_Selected excerpt:_
+ + + + + + +
Lobster roll from commons.wikimedia.org
Oh yes, I am all too familiar with this myth! An allergist told me, in 2001 when kid #1 was diagnosed with fish allergy, that if he could avoid *any* exposure whatsoever for a few years, his odds of outgrowing the allergy would be greatly increased. It wasn’t easy in our seaside town, but we were exceedingly careful.
And it didn’t work. He’s a teen now and still allergic.
A few years after his initial diagnosis, kid #2’s RAST numbers for peanut were getting pretty low. The good news? She “might” be in the lucky 20% category that outgrows the allergy. I should have been jumping up and down that day. Instead, a couple hours later I found myself breaking down because the other half of the news was this: To maximize her odds of outgrowing, we were supposed to keep her at zero exposure — not a single trace — for “a few years.”
+ + + + + + +
_Provided material:_

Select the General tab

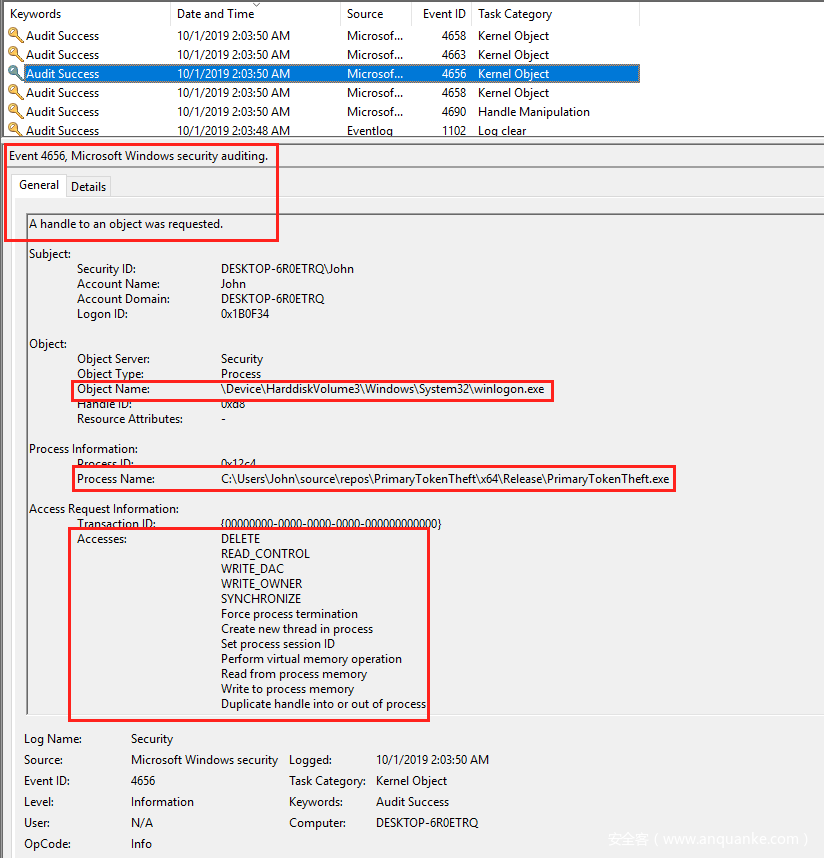click(39, 186)
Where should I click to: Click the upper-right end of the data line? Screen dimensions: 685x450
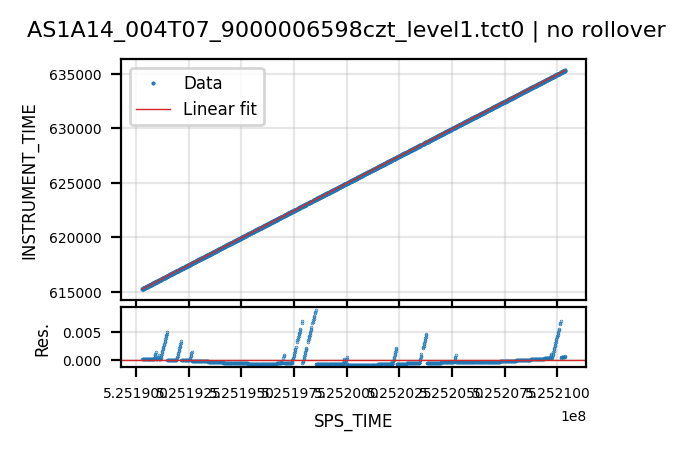click(565, 71)
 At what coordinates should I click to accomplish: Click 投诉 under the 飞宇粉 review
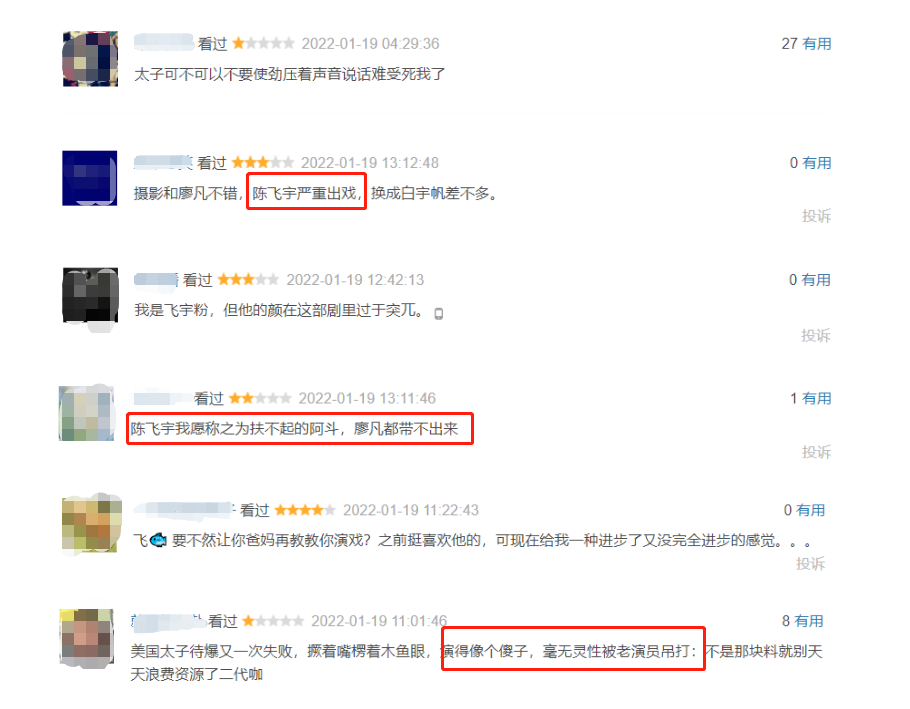(816, 335)
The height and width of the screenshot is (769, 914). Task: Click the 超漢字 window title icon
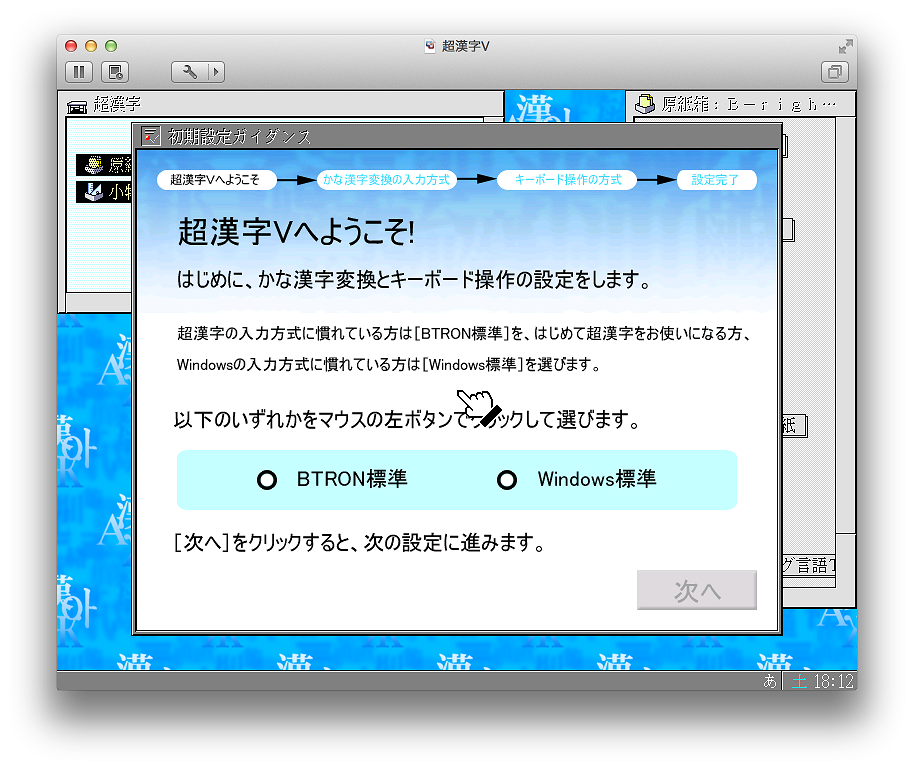coord(77,105)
+ + + + + + +
_Required tasks:_
1. Translate this sentence from the allergy excerpt into Spanish: "It wasn’t easy in our seaside town, but we were exceedingly careful."
2. List every figure written in digits in the allergy excerpt, in the order they appear.
3. Say whether each statement agrees with the allergy excerpt, answering yes or no and quoting the words that decide it: (a) Avoiding all exposure to fish made the first child outgrow the allergy. (b) The second child's allergy was to peanut. (c) The family lived in a seaside town.

_Solutions to each task:_
1. No fue fácil en nuestro pueblo costero, pero fuimos sumamente cuidadosos.

2. 2001, #1, #2, 20%

3.
(a) No: "And it didn’t work. He’s a teen now and still allergic."
(b) Yes: "kid #2’s RAST numbers for peanut were getting pretty low"
(c) Yes: "It wasn’t easy in our seaside town"